I’m thrilled to announce that the Fall Science Chat will be next week on Wednesday, November 1st at 10:00pm GMT (3:00pm, Pacific Time Zone). If you have questions for our developers/scientists it would be helpful to post them right here so the team can review them in advance. If we aren’t able to answer all your questions in the given time, we will attempt to get a blog post up soon with answers. Despite the fact that this chat will take place in #veteran, it will be accessible to all who want to join via the following link: http://chat.mibbit.com/?channel=%23veteran&server=irc.fold.it. Looking forward to chatting with you all!
Date: Wednesday, November 1st, 2017
Time: 10:00-11:00pm GMT; 3:00-4:00pm Pacific Time Zone
Location: #veteran chat
http://www.thetimezoneconverter.com/
You mentioned a paper with crocodile jaws allowing the entry of a drug or ligand. I wonder if an entry point is obligatory, or is it possible that a protein forms and surrounds completely a ligand ? Then with no entry or escape point.
In the aflatoxine exemple, I understand that a protein could destroy or deactivate a ligand by bonding to it.
Is it the case for drugs? (protein destroying the drug)?
I just noticed that a video "How Enzymes Work" is currently featured at rcsb.org:
https://pdb101.rcsb.org/learn/videos/how-enzymes-work
It shows an enzyme extracting an H- and an OH- from its target. Then the target flips around, and an H- and an OH- are inserted in different spots.
The video mentions that some amino acids in the enzyme help hold the target in place, while others act as an acids or bases, donating or removing hydrogens.
Foldit doesn't have a way to model this kind of dynamic behavior.
In Puzzle 1440, the goal was to break up a lactone group in the aflatoxin. Making more hydrogen bonds with the protein may or may not help.
Can the scientists take us through the expected changes to the aflatoxin? Presumably, there's a way to do it in the chem lab without an enzyme, so it might be helpful to see how that works.
(Of course, we'll be on to the next phase of the aflatoxin challenge by the time of the chat.)
They seem to answer to my questions
When was the last count taken for this sort of thing? From what I know the playerbase right now tends to be older and I don't see too many of my peers folding yet. Some updated numbers could be useful for scoping out the state of the game.
It sounds that the first steps of a gaining solution are the most relevant for Science. This happens after 3-4 days "playing".
Then the latest days are "only" useful to check the full (score) potential of the candidate solution.

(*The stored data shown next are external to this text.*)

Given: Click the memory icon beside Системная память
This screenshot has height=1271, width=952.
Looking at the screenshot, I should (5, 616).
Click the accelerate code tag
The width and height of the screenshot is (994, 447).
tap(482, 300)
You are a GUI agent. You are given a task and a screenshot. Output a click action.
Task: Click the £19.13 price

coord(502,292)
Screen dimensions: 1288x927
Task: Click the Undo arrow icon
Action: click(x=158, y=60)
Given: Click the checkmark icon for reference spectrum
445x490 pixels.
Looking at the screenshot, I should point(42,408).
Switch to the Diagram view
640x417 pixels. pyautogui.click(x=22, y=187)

At the end, trying to get the 2 latest points in order to gain the race, we might think we "loose our precious resources" (from a science point of view - I don't consider fun !).
The problem is that, at day 4, we don't know in advance which candidate solution will be the right one. We can share to Scientists and continue to evolve the current "most promising one" - most of the time, at day 4, we simply continue with the best scoring one.

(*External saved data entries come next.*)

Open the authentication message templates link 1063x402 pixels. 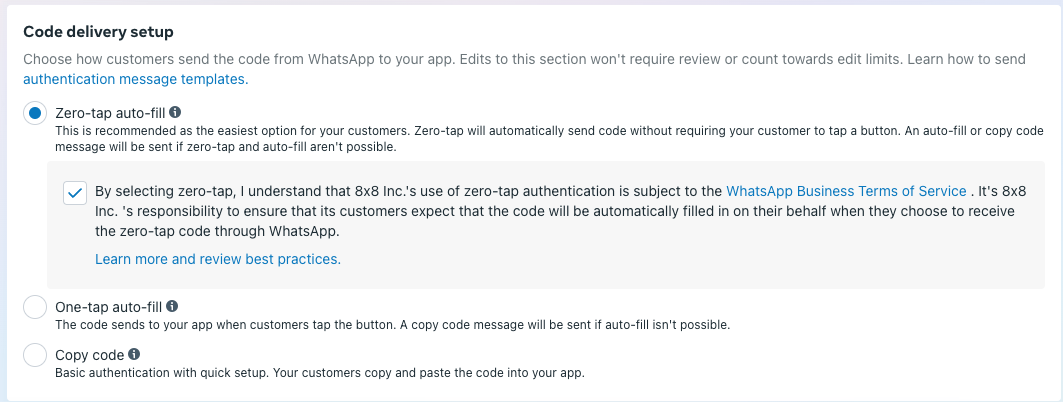point(135,78)
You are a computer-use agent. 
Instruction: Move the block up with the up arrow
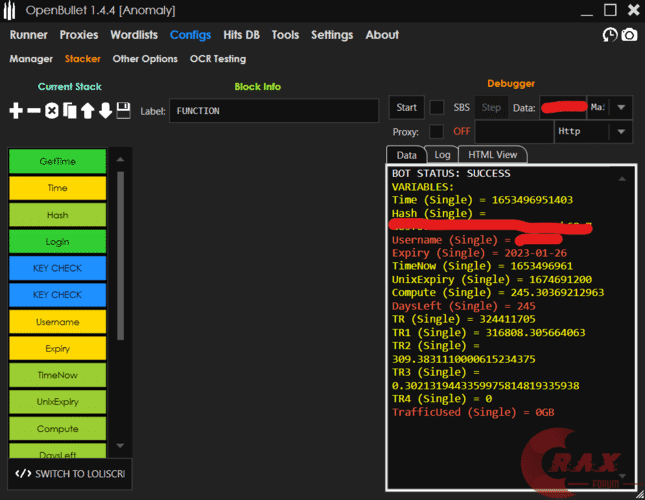click(87, 110)
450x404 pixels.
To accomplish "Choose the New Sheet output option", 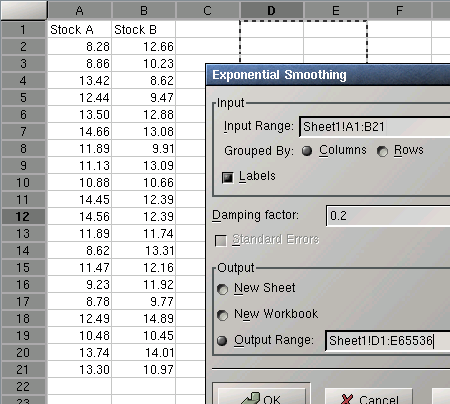I will [x=222, y=289].
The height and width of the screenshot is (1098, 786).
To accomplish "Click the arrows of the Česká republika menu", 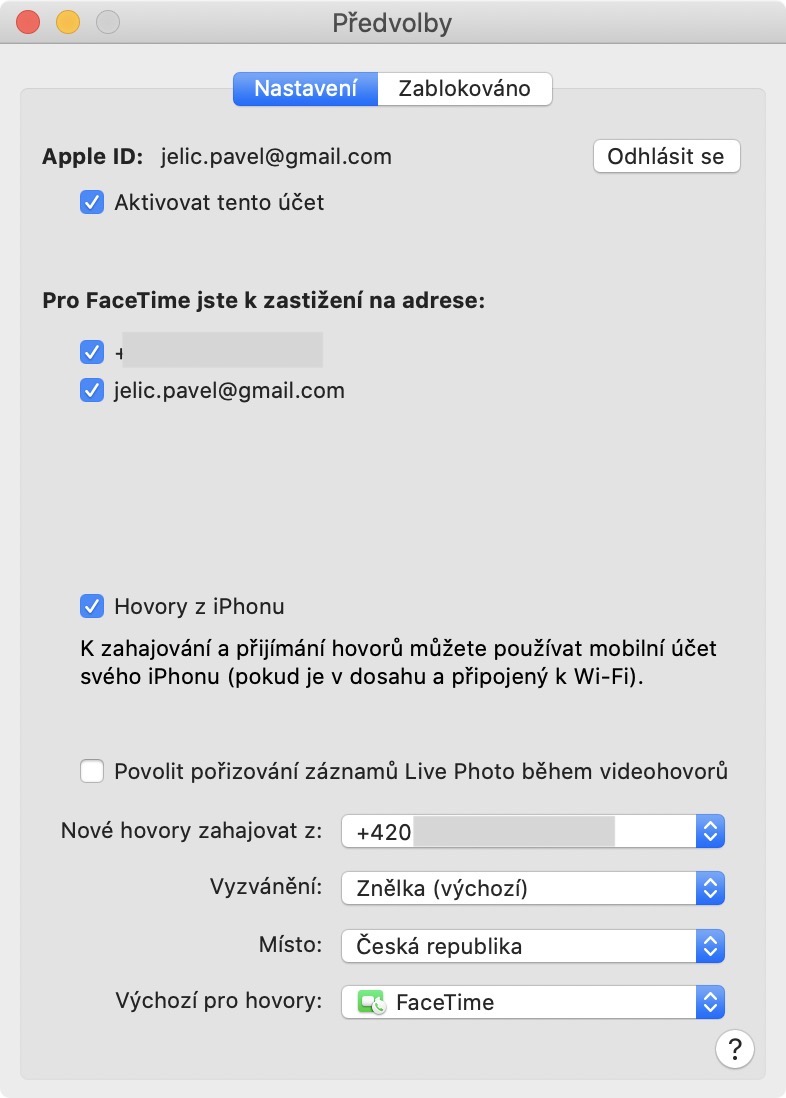I will (x=709, y=945).
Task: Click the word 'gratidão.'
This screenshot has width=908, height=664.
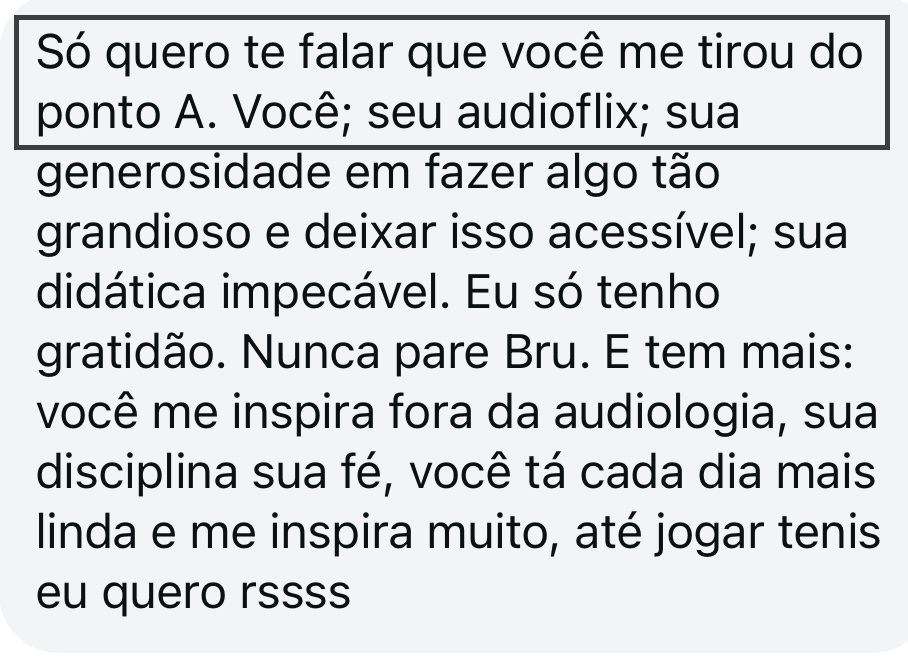Action: 131,355
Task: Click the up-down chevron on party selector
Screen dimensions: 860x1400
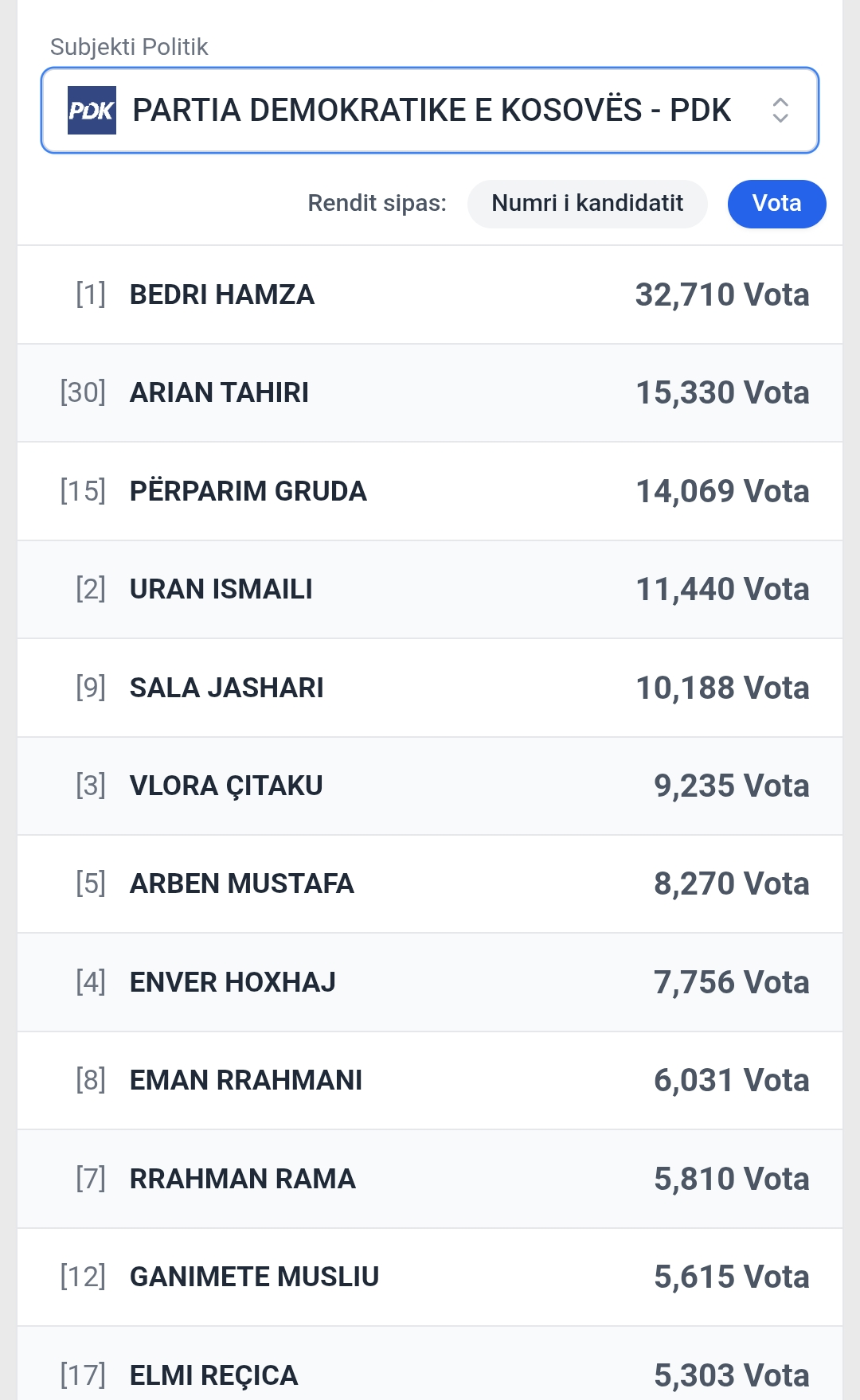Action: pos(780,110)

I understand that the Sketchbook goal is to encourage us to work more manually, and trying more candidate designs. It sounds like you would be able to identify a good candidate design on day 4.
Is there a way to help the players (incl. evolvers) to select the best "science" candidate after several days of semi-manual design?
For improving my own folding skills I would like to see - from each 'expired' puzzle - the best ranking solution loadable into my solution e.g. as a reference/guide - full colored.
Fold.it-app chat should also print date & time (after an ongoing chat paused for a certain time). My laptop might run the whole day, but I'm not sitting the whole day in front of the screen.
when bonding to a ligand, is it better that there be no bindable but unbound sidechains? For example, if a GLN fits and binds just right with only one arm, is that a bad bond compared to another AA that has only one bindable sidechain?
sorry to bore you better chemists….
Could you give us a quick update on foldit designs? How many have passed the Rosetta test, how many have passed the wet lab tests, how many have been crystallized (even if not yet solved)? Are the successful ones all the same shape? (I heard a little about this after the aflatoxin launch, but I know others want to know too).